Für die Hälfte des Preises bekommt man visuell, was Marken wie IWC oder Cartier zwischen 4.000 und 8.000 Euro anbieten. Die Tragehöhe ist 11 mm, was unter jeder Manschette verschwindet.
8. Longines HydroConquest 41 mm (rund 1.500 EUR)
Eine der meistverkauften Schweizer Sportuhren weltweit. 41 mm Stahl, einseitig drehbare Lünette mit Keramikinlay, 300 m wasserdicht, L888-Werk mit 72 Stunden Gangreserve und Silizium-Spirale.
Die HydroConquest ist die Sport-Allrounder-Empfehlung schlechthin: tauglich zum Schwimmen, im Pool, am Strand und gleichzeitig zum Hemd. Wer eine Sub-Optik will ohne 11.000 Euro für eine echte Submariner zu zahlen, hat hier eine seriöse Alternative.

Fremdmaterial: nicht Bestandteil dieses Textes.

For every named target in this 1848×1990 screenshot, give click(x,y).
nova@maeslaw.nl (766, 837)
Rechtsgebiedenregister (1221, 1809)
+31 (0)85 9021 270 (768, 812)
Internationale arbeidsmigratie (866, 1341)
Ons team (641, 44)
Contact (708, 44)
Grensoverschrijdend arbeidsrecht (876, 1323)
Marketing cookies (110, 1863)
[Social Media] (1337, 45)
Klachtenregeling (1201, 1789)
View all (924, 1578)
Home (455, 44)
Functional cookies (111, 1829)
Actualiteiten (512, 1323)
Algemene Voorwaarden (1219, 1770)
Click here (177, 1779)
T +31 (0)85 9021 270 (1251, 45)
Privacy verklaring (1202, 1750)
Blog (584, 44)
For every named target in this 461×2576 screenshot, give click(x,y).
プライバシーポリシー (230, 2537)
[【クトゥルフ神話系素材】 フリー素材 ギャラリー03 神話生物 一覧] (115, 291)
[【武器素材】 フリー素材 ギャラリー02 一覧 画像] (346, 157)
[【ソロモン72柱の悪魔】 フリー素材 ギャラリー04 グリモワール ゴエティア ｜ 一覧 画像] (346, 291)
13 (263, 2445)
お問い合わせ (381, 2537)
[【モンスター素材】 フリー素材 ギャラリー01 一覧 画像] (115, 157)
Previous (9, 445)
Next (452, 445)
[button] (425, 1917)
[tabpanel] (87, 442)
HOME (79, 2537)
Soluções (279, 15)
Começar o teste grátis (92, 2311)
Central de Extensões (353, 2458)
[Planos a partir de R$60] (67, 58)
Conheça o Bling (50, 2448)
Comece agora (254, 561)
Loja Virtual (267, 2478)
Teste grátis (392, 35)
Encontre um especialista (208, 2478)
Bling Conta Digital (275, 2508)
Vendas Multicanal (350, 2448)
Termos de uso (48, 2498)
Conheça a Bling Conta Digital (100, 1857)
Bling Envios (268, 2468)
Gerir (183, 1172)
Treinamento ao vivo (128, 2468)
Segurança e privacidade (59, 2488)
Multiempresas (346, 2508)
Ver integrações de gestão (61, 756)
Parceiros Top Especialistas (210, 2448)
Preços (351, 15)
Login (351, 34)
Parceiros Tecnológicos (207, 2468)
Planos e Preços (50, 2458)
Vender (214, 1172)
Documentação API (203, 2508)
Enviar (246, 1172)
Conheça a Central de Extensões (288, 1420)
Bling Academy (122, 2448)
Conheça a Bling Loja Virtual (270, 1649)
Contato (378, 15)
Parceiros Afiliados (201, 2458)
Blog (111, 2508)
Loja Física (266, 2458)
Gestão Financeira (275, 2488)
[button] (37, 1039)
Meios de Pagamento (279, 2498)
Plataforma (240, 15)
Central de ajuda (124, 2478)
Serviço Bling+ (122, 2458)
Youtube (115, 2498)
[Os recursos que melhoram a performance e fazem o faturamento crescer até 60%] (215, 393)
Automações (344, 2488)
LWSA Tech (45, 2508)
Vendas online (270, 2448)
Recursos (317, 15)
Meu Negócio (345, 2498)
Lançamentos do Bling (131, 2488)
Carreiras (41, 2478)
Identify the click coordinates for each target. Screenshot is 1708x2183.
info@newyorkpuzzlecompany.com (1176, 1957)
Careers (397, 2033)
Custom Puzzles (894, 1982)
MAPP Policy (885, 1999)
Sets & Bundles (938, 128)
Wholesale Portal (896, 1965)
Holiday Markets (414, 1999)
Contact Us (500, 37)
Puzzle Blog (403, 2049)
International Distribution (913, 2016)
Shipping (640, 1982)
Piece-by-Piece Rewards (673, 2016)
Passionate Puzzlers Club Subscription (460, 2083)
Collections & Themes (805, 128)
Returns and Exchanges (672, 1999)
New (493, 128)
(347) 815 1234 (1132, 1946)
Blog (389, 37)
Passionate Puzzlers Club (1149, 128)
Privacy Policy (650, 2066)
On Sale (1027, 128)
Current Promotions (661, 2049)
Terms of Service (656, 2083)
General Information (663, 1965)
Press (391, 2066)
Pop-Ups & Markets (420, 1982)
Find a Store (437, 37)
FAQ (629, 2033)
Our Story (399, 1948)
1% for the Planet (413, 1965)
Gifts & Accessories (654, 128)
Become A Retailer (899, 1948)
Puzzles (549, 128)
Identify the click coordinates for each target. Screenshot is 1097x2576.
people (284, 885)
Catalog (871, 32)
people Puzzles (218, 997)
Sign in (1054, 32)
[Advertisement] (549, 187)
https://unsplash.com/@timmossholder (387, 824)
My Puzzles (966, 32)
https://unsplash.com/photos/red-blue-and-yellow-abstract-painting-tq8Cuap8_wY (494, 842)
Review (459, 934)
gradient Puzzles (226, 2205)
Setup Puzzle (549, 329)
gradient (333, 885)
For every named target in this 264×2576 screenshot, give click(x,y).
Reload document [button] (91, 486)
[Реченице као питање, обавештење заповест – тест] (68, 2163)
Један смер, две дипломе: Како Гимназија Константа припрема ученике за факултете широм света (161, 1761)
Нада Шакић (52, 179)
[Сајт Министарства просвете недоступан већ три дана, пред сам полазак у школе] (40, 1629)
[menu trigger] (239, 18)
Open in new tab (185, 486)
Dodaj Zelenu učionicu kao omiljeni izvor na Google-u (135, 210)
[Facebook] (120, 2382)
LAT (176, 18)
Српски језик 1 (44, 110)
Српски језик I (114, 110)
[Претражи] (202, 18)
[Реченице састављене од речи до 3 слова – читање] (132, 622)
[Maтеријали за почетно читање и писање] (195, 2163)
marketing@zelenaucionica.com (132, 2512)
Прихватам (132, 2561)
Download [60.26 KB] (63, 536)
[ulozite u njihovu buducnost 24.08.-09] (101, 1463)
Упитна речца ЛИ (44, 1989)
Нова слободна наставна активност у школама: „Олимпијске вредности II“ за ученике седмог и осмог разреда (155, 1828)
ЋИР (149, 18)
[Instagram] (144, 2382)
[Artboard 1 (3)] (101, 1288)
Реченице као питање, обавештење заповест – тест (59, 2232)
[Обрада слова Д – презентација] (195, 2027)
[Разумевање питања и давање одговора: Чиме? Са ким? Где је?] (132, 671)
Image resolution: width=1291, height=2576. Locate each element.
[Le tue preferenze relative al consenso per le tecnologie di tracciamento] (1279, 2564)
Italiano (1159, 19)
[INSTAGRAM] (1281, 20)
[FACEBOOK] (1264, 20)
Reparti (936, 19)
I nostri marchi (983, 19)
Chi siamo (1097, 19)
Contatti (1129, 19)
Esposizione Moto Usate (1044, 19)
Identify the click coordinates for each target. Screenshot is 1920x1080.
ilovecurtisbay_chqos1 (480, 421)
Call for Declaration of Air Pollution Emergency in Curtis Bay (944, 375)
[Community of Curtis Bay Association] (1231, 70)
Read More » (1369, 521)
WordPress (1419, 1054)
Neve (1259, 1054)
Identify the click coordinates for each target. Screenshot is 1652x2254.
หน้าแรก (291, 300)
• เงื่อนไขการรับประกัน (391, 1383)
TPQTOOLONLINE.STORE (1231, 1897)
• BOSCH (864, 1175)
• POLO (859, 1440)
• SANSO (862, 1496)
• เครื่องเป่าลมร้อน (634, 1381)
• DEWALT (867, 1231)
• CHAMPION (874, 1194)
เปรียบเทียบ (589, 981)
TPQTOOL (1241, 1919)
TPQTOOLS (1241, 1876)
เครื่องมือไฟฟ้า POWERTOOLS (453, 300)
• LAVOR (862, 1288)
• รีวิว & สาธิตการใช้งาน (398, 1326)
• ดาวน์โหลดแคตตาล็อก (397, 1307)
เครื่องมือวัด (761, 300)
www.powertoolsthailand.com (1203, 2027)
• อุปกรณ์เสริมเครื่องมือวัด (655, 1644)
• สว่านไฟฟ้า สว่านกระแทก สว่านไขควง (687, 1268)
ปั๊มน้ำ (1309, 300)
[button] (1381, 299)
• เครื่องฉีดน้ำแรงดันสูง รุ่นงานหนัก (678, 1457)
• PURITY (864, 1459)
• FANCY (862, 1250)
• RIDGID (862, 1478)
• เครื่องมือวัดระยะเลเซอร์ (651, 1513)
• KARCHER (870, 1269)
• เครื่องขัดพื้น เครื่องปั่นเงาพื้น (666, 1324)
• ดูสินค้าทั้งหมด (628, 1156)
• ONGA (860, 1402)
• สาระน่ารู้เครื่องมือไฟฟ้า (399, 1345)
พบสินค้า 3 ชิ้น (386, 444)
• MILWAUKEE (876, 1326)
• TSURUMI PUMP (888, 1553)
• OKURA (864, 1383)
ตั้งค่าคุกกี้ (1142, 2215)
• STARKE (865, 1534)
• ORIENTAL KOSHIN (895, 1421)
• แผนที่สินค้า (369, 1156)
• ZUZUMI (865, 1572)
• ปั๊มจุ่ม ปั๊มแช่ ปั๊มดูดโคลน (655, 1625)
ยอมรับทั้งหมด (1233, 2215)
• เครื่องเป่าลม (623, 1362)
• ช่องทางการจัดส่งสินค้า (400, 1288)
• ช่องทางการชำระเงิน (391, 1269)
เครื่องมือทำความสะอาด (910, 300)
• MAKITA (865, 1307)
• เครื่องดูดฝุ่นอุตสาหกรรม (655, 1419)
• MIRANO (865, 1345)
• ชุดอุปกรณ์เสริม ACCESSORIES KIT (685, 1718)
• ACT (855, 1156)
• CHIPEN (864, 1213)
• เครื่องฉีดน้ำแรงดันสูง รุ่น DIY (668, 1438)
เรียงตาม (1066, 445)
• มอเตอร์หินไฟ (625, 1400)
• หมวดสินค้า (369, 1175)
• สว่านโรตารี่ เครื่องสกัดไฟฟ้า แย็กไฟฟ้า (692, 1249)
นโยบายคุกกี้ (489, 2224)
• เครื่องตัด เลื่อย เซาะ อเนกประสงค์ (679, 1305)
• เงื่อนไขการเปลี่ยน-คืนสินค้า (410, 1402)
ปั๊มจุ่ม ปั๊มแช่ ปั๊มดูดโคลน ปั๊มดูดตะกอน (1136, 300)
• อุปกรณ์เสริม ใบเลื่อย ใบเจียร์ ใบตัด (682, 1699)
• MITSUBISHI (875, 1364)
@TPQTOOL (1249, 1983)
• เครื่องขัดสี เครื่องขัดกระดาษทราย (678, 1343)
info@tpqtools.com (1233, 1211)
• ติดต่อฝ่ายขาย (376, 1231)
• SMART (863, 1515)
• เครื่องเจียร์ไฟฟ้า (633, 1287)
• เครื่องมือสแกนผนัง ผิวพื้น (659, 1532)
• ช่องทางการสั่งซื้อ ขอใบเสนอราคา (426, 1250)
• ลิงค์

Vergleichstabelle: Werke, Gangreserve, Wasserdichte
| Modell | Werk | Gangreserve | Wasserdicht | Durchmesser | Preis |
|---|---|---|---|---|---|
| Tissot PRX Powermatic 80 | Powermatic 80 | 80h | 100m | 40 mm | ~750 EUR |
| Hamilton Khaki Field | H-50 | 80h | 50m | 38 mm | ~600 EUR |
| Longines Master Annual | L897 | 64h | 30m | 40 mm | ~1.900 EUR |
| Mido Multifort Patrimony | Caliber 80 | 80h | 50m | 40 mm | ~950 EUR |
| Oris Aquis Date | Sellita SW-200-1 | 38h | 300m | 41,5 mm | ~1.700 EUR |
| FC Classic Index Auto | FC-303 | 42h | 50m | 40 mm | ~1.000 EUR |
| Hamilton Jazzmaster Open Heart | H-10 | 80h | 50m | 40 mm | ~1.100 EUR |
| Longines HydroConquest | L888 | 72h | 300m | 41 mm | ~1.500 EUR |
Worauf du beim Probetragen achtest
Eine Uhr im Bildschirm wirkt anders als am Handgelenk. Vor dem Kauf: testtragen im Konzessionär, möglichst 15 Minuten. Achte auf Tragehöhe (10 bis 12 mm sind alltagstauglich, 14 mm hängt sich am Hemdsärmel), Gewicht (Stahl mit Stahl-Band wiegt 130 bis 180 g, was anfangs ungewohnt ist) und Anschmiegung der Bandanstöße ans Handgelenk.
Wer profitiert davon
Für den Einstieg in echte Schweizer Mechanik: Tissot PRX Powermatic 80 oder Hamilton Khaki Field. Beide unter 800 Euro, beide mit 80-Stunden-Werken, beide am Handgelenk respektabel. Wer mehr investieren will und das Budget bis 2.000 Euro voll ausschöpft, bekommt mit der Longines Master Collection Annual Calendar oder der Oris Aquis eine Uhr, die sich nicht hinter Modellen für das Doppelte zu verstecken braucht.
Take-Away: Schweizer Mechanik unter 2.000 Euro ist 2026 erwachsen geworden. Die Frage ist nicht mehr Schweizer Werk gegen japanisches, sondern welche Stil-Richtung dir gefällt. Klassisch konservativ, modern-sportlich, vintage, integriert: für jede gibt es zwei seriöse Optionen. Wer hier zugreift, kauft kein Statussymbol, sondern ein Stück Mechanik für die nächsten 20 Jahre.